Summary of History and Significance

The Gramse apartment building is significant for its architecture and its association with apartment construction in the City of Indianapolis in the early 20th century.  It is an intact example of the type of multi-family building that was popular on the north side of the rapidly expanding city, where less density and higher architectural expression was prized.  As the Indianapolis Star reported in May 1915, the "continuous demand for high-grade flats and apartment houses in the northern part of the city" was bringing about "quite a number of that style" during that time period.

Henry Gramse, the manager of Rex Wallpaper Store in Indianapolis, purchased the property in early 1914.  In June that same year, the newspaper published a building permit which was issued to Gramse to construct an apartment building on the property.  Less than a year later the building was finished and J.S. Cruse Realty Co. advertised its apartments for rent.  By the time the 1916 City Directory was published, all six flats were occupied.  Based on the Directory's list of tenants and their occupations, which included numerous high-profile jobs, the Gramse was an impressive and desirable address.  Ready access to the electric streetcar lines that ran on both Central and College Avenues made these apartments an easy commute for tenants to and from their downtown work.

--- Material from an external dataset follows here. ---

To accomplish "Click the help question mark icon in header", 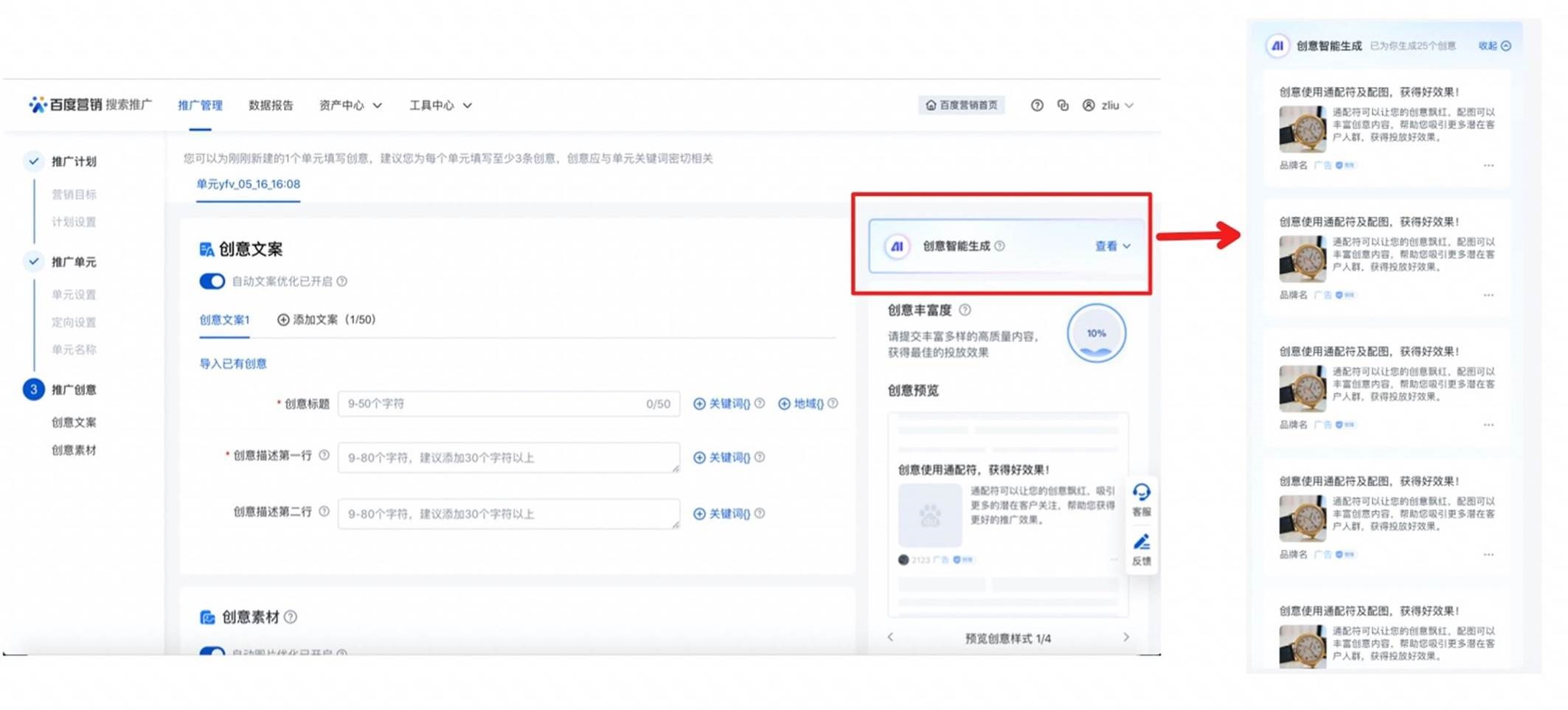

The Gramse is primarily Craftsman in style, with some eclectic design elements borrowed from other architectural styles such as Prairie and Beaux Arts.  The Craftsman details displayed by the Gramse include second story decorative squared half-timbering on three elevations, cross-hipped roof, deep eaves, exposed rafter tails and earth-tone brick.  Although this architecture style was common in single-family houses prior to World War I, there are few extant Craftsman apartment buildings in Indianapolis, suggesting that either this style was less popular in multi-family residential buildings of the period, or the other buildings of this style have not survived.  In either case, the Gramse is rare as a surviving example of Craftsman-style apartment buildings.